Despite the sovereign rule of Brunelleschi’s dome, Florence and Rome were chaos in Alberti’s time, as witnessed by contemporary cityscapes. It is precisely this chaos that Alberti’s rational eagle eye wants to create order in, not only on the basis of practical observation, but also and above all on the basis of classical sources. In the first place, these are the ten books on architecture by the Roman master builder Vitruvius from the time of Emperor Augustus. But just as important is the concept of stylistic balance through the interweaving and interweaving of different style registers and figures into a balanced whole from Cicero, and especially the stylistic norms from Horace’s Ars Poetica.
The right balance
Exactly as Horace advises, Alberti is all about decorum: the right balance, the core of which is that the form and the content correspond to the maximum extent. From this flows Alberti’s concept of beauty: ‘the reasoned harmony (…) between the parts and the whole in such a way that nothing can be added, taken away or changed without making the whole uglier’.
Alberti would be horrified by a lot of recent, deliberately irregular architecture (think of the Groninger Museum). But the alternating order – both in individual buildings and in their urban coordination – that has come to define the face of European capitals is a direct result of this book.

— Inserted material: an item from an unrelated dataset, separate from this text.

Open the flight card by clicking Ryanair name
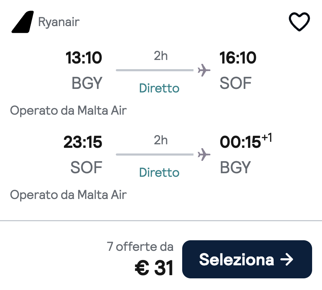 coord(59,22)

Alberti’s self-designed emblem was a winged eye surrounded by flames. If the eye of God looks over everything with a sovereign gaze, Alberti’s human eye, he would have us believe, had acquired wings and could joint strike fighter flying above the earthly worm. The self-conscious viewer measures the world and sees things in proportion thanks to his ancient intellectual education. Hence the words quid tum next to it, ‘what does it matter’. What does it matter that we are earthly and mortal! The artist’s eye can gain wings through talent and effort, and survey and order the world. We now, disenchanted with the failures of totalitarianism, take a more nuanced view on this. That’s why it’s good About architecture in an immaculate edition.
Leon Battista Alberti: On Architecture. Translated from Latin by Gerard Bartelink. Tree; 616 pages; €49.90.